Whatever the outcome of today’s elections, Americans can be sure of nonstop electoral analysis and number crunching from pundits and pollsters for at least the next few weeks. Charts and maps and graphs will plot who voted and how they cast their ballots. If past data is any indication, however, we can be sure that at least a majority of Americans will venture to the polls.
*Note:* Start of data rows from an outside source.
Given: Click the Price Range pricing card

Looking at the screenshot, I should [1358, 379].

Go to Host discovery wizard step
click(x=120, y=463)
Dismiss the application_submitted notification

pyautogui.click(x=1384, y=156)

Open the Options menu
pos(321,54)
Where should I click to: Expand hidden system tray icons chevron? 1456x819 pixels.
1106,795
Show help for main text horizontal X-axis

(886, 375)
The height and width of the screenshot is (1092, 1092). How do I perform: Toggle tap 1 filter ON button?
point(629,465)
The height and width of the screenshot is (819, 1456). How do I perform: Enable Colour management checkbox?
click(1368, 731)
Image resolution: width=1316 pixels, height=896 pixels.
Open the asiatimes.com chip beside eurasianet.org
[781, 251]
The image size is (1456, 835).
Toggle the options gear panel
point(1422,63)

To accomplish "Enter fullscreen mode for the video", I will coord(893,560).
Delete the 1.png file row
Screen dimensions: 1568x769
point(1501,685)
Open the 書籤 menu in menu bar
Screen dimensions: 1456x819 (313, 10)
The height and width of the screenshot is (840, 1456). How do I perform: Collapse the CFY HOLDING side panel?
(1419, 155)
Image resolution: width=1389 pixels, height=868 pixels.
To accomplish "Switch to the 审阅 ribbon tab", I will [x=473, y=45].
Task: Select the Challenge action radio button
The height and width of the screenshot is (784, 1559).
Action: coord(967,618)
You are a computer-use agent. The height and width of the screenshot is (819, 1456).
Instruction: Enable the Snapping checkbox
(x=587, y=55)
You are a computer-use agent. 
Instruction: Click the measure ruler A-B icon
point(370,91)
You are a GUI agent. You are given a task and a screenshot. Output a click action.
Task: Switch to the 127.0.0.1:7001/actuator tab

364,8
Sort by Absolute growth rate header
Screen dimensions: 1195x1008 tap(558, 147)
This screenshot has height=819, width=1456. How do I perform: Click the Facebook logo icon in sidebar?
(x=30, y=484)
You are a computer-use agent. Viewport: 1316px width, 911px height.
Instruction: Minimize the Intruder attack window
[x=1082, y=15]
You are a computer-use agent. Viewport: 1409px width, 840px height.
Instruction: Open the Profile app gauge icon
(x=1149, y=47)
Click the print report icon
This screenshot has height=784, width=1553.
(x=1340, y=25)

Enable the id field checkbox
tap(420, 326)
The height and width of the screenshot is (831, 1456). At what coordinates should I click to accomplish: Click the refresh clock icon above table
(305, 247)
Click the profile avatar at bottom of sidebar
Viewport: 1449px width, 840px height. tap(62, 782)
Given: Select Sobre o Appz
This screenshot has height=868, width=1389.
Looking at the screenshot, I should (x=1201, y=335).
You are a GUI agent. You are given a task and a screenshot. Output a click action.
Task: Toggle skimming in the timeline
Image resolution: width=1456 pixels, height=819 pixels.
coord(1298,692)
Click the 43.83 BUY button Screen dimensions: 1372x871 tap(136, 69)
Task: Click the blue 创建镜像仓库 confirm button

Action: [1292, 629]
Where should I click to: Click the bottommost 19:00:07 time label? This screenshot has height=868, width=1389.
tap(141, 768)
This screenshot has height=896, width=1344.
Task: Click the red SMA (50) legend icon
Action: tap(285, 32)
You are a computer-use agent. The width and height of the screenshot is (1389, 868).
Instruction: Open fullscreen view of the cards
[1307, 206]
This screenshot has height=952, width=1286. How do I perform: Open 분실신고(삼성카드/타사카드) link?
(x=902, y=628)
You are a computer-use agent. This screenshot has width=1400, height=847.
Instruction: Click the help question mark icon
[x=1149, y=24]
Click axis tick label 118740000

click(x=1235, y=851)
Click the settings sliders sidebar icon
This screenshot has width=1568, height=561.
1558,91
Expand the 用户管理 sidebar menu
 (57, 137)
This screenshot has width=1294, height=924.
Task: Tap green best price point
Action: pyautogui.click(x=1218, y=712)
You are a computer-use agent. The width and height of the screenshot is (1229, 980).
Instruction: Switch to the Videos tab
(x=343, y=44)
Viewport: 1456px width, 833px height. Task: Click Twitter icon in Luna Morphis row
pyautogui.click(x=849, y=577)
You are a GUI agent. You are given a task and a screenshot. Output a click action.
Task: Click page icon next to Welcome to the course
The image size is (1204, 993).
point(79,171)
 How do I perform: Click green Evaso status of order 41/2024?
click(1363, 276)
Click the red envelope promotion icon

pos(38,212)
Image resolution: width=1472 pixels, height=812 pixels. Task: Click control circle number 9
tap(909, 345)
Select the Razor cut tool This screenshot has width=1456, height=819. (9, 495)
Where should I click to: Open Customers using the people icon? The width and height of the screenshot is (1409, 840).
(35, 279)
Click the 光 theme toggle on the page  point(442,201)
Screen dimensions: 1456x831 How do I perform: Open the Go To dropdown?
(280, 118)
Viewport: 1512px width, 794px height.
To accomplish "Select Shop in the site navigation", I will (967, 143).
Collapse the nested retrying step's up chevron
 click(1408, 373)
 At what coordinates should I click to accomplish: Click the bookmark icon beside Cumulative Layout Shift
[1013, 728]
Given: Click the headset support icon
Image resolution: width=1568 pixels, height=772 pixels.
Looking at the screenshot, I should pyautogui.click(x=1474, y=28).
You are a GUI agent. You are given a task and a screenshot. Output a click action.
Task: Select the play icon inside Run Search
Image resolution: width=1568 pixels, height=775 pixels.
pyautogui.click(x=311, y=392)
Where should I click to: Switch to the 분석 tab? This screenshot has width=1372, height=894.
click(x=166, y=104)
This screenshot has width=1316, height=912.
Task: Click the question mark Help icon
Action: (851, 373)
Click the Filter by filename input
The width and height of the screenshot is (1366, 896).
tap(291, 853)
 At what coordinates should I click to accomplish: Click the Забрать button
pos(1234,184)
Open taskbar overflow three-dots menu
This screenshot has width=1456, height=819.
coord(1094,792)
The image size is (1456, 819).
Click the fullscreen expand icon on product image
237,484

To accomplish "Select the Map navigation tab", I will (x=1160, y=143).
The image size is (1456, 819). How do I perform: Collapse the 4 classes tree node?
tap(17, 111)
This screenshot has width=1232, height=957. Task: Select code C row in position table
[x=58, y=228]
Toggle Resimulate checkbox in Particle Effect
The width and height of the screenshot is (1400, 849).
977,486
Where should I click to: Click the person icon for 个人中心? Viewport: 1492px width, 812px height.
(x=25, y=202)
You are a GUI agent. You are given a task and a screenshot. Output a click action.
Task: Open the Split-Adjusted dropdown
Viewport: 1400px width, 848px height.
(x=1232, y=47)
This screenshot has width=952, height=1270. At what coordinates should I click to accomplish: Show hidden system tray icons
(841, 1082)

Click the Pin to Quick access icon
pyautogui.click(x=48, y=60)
As data on Heritage’s FamilyFacts.org shows, a majority of Americans have taken the time to vote in presidential elections over the past three decades, with roughly two in three U.S. citizens casting votes in the 2008 election cycle. This year, as in many other elections, bridging the “gender gap” and garnering the vote of American women has been a major focus of both presidential candidates’ campaigns. According to FamilyFacts.org, women were more likely than men to cast ballots in both the 2008 and 2010 elections. Over 60 percent of female citizens voted in the 2008 presidential election, while just over 55 percent of men did the same. (continues below chart)
For many Americans who will participate in the democratic process this week, the choices before them go beyond just a selection of local, state, and federal leaders who will make future policy. Voters in a large majority of states will have the opportunity to voice their support or approval for ballot measures that could have immediate policy impacts on their families and communities. Those decisions will range from approval of municipal projects to the use of taxpayer dollars for elective abortion to the definition of marriage in state statutes and constitutions. Below are just a few of the ballot measures before voters today that could have immediate policy ramifications:
- In Maine, voters will consider a ballot initiative to issue marriage licenses to same-sex couples and render gender-neutral any terms in the state’s laws relating to marital and familial relations.
- In Minnesota, voters will consider whether to amend their state constitution to preserve the definition of marriage between one man and one woman. Same-sex marriages are currently prohibited under MN statutory law.
- In Maryland, citizens will consider a ballot initiative to ratify or reject the same-sex marriage measure adopted by the Maryland legislature and signed into law earlier this year. The Maryland ballot initiative gathered more than 113,000 signatures, more than twice the number needed to put a question on the ballot in the state of Maryland.
- In Washington state, in response to a legislatively passed bill last year that would have legalized same-sex marriage, traditional marriage supporters in the state responded by obtaining more signatures than needed for a voter referendum on the law. Tomorrow, voters will approve or reject the law and decide whether the state will allow same-sex marriage.
Learn more about the state marriage ballot initiatives:
- Reflecting on the Marriage Question by Ryan Anderson, November 4, 2012
- Summer of Intolerance Regarding Same-Sex Marriage Bleeds into Fall by Dominique Ludvigson, October 17
- Circumventing Citizens on Marriage: A Survey by Dominique Ludvigson, October 10, 2012
Parental Consent of Minors’ Abortions
- In Florida, citizens will have the opportunity to accept or reject a proposed amendment to the state constitution regarding abortion. If accepted, the amendment would do two things: 1) prevent Floridians’ tax dollars from being used to fund elective abortions, unless required by federal law and 2)allow for future legislation requiring parental consent before a minor’s abortion procedure by overruling an earlier Florida Supreme Court decision that struck down such laws.
- In Montana, voters will consider whether to require parental notification before an abortion is performed on a minor under 16 years of age. Currently, Montana is one of the few states that does not require at least some parental involvement in the decision of a minor to have an abortion.
- In Massachusetts, voters will decide whether to accept or reject a proposed law that would allow physicians, at a patient’s request, to prescribe a lethal dose of medication if the patient was given less than six months to live by two doctors. The issue of physician-assisted suicide has drawn high-profile commentary in recent weeks. Victoria Kennedy, an attorney and widow of Senator Ted Kennedy (D-MA), who died after a battle with brain cancer, recently voiced her opposition to the practice and bioethicist Ezekiel Emanuel, M.D., dispelled some common myths about doctor-assisted suicide in The New York Times last week.
Recognizing the unique and important right afforded U.S. citizens to participate in free elections, many Americans are expected to cast votes in this year’s presidential election. Whether it’s selecting policymakers and leaders or deciding deeply important questions like the definition of marriage and parental involvement in minors’ decisions, the ability of citizens to freely engage in the democratic process without fear of reprisal is vital for maintaining civil society.